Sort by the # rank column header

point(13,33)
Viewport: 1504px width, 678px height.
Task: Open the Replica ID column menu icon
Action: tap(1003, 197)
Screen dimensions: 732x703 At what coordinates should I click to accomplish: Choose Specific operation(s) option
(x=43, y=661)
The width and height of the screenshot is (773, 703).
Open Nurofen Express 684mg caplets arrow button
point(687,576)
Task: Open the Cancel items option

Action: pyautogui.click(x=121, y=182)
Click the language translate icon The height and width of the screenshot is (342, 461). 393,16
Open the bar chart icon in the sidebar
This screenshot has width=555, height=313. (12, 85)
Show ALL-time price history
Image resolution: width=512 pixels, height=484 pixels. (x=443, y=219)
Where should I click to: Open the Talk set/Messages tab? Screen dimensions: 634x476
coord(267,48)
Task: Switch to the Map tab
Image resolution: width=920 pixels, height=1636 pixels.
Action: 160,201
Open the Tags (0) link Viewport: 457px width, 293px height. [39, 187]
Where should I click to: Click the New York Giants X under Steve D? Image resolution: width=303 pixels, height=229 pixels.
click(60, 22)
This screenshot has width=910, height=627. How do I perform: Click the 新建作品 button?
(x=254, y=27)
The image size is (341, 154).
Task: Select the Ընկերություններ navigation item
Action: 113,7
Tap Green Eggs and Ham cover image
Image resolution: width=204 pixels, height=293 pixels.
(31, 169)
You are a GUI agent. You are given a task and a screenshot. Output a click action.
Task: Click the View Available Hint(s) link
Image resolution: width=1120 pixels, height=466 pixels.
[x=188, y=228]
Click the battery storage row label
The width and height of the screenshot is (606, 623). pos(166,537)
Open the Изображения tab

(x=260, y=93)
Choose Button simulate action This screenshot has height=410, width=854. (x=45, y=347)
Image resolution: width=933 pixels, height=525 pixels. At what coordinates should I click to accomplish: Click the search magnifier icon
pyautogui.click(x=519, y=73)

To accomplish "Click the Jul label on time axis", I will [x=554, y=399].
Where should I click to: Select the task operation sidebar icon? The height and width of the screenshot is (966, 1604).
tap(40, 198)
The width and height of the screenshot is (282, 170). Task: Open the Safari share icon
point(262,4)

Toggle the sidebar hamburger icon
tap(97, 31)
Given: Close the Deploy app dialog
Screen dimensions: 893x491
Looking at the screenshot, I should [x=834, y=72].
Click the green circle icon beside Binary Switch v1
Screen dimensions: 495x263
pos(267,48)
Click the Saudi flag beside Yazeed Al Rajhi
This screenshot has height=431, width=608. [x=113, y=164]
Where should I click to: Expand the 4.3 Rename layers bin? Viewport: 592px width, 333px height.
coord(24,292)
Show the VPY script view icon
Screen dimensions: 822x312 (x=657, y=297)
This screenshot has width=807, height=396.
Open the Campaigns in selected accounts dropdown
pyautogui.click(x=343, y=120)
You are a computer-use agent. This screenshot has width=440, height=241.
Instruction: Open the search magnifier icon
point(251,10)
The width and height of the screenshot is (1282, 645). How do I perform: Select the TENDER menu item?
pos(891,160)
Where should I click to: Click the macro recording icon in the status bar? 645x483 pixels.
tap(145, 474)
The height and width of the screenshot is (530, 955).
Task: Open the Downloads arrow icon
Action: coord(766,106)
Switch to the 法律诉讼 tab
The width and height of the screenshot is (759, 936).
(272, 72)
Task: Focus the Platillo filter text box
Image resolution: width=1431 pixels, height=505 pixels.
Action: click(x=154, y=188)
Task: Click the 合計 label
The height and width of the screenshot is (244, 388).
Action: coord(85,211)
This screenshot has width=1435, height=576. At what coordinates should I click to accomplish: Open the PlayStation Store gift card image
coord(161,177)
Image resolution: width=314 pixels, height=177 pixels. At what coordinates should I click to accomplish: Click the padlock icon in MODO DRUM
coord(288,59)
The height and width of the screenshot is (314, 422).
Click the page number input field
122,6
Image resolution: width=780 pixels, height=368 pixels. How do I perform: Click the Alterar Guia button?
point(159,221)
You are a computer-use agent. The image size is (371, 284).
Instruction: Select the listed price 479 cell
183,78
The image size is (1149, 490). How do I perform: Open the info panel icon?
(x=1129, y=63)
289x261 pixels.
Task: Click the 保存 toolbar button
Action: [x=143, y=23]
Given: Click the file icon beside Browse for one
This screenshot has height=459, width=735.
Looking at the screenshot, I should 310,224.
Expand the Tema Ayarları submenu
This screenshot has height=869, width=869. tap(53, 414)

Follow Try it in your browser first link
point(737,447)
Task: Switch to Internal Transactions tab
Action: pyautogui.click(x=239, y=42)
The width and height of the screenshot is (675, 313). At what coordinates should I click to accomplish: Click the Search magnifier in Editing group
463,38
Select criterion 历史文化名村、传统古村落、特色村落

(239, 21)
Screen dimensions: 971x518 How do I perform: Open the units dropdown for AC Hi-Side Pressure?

════════

What you have to do
Each of the entries must be written out again exactly.

Response to this task
Sort by the # rank column header

point(13,33)
Viewport: 1504px width, 678px height.
Task: Open the Replica ID column menu icon
Action: tap(1003, 197)
Screen dimensions: 732x703 At what coordinates should I click to accomplish: Choose Specific operation(s) option
(x=43, y=661)
The width and height of the screenshot is (773, 703).
Open Nurofen Express 684mg caplets arrow button
point(687,576)
Task: Open the Cancel items option

Action: pyautogui.click(x=121, y=182)
Click the language translate icon The height and width of the screenshot is (342, 461). 393,16
Open the bar chart icon in the sidebar
This screenshot has width=555, height=313. (12, 85)
Show ALL-time price history
Image resolution: width=512 pixels, height=484 pixels. (x=443, y=219)
Where should I click to: Open the Talk set/Messages tab? Screen dimensions: 634x476
coord(267,48)
Task: Switch to the Map tab
Image resolution: width=920 pixels, height=1636 pixels.
Action: 160,201
Open the Tags (0) link Viewport: 457px width, 293px height. [39, 187]
Where should I click to: Click the New York Giants X under Steve D? Image resolution: width=303 pixels, height=229 pixels.
click(60, 22)
This screenshot has width=910, height=627. How do I perform: Click the 新建作品 button?
(x=254, y=27)
The image size is (341, 154).
Task: Select the Ընկերություններ navigation item
Action: 113,7
Tap Green Eggs and Ham cover image
Image resolution: width=204 pixels, height=293 pixels.
(31, 169)
You are a GUI agent. You are given a task and a screenshot. Output a click action.
Task: Click the View Available Hint(s) link
Image resolution: width=1120 pixels, height=466 pixels.
[x=188, y=228]
Click the battery storage row label
The width and height of the screenshot is (606, 623). pos(166,537)
Open the Изображения tab

(x=260, y=93)
Choose Button simulate action This screenshot has height=410, width=854. (x=45, y=347)
Image resolution: width=933 pixels, height=525 pixels. At what coordinates should I click to accomplish: Click the search magnifier icon
pyautogui.click(x=519, y=73)

To accomplish "Click the Jul label on time axis", I will [x=554, y=399].
Where should I click to: Select the task operation sidebar icon? The height and width of the screenshot is (966, 1604).
tap(40, 198)
The width and height of the screenshot is (282, 170). Task: Open the Safari share icon
point(262,4)

Toggle the sidebar hamburger icon
tap(97, 31)
Given: Close the Deploy app dialog
Screen dimensions: 893x491
Looking at the screenshot, I should [x=834, y=72].
Click the green circle icon beside Binary Switch v1
Screen dimensions: 495x263
pos(267,48)
Click the Saudi flag beside Yazeed Al Rajhi
This screenshot has height=431, width=608. [x=113, y=164]
Where should I click to: Expand the 4.3 Rename layers bin? Viewport: 592px width, 333px height.
coord(24,292)
Show the VPY script view icon
Screen dimensions: 822x312 (x=657, y=297)
This screenshot has width=807, height=396.
Open the Campaigns in selected accounts dropdown
pyautogui.click(x=343, y=120)
You are a computer-use agent. This screenshot has width=440, height=241.
Instruction: Open the search magnifier icon
point(251,10)
The width and height of the screenshot is (1282, 645). How do I perform: Select the TENDER menu item?
pos(891,160)
Where should I click to: Click the macro recording icon in the status bar? 645x483 pixels.
tap(145, 474)
The height and width of the screenshot is (530, 955).
Task: Open the Downloads arrow icon
Action: coord(766,106)
Switch to the 法律诉讼 tab
The width and height of the screenshot is (759, 936).
(272, 72)
Task: Focus the Platillo filter text box
Image resolution: width=1431 pixels, height=505 pixels.
Action: click(x=154, y=188)
Task: Click the 合計 label
The height and width of the screenshot is (244, 388).
Action: coord(85,211)
This screenshot has width=1435, height=576. At what coordinates should I click to accomplish: Open the PlayStation Store gift card image
coord(161,177)
Image resolution: width=314 pixels, height=177 pixels. At what coordinates should I click to accomplish: Click the padlock icon in MODO DRUM
coord(288,59)
The height and width of the screenshot is (314, 422).
Click the page number input field
122,6
Image resolution: width=780 pixels, height=368 pixels. How do I perform: Click the Alterar Guia button?
point(159,221)
You are a computer-use agent. The image size is (371, 284).
Instruction: Select the listed price 479 cell
183,78
The image size is (1149, 490). How do I perform: Open the info panel icon?
(x=1129, y=63)
289x261 pixels.
Task: Click the 保存 toolbar button
Action: [x=143, y=23]
Given: Click the file icon beside Browse for one
This screenshot has height=459, width=735.
Looking at the screenshot, I should 310,224.
Expand the Tema Ayarları submenu
This screenshot has height=869, width=869. tap(53, 414)

Follow Try it in your browser first link
point(737,447)
Task: Switch to Internal Transactions tab
Action: pyautogui.click(x=239, y=42)
The width and height of the screenshot is (675, 313). At what coordinates should I click to accomplish: Click the Search magnifier in Editing group
463,38
Select criterion 历史文化名村、传统古村落、特色村落

(239, 21)
Screen dimensions: 971x518 How do I perform: Open the units dropdown for AC Hi-Side Pressure?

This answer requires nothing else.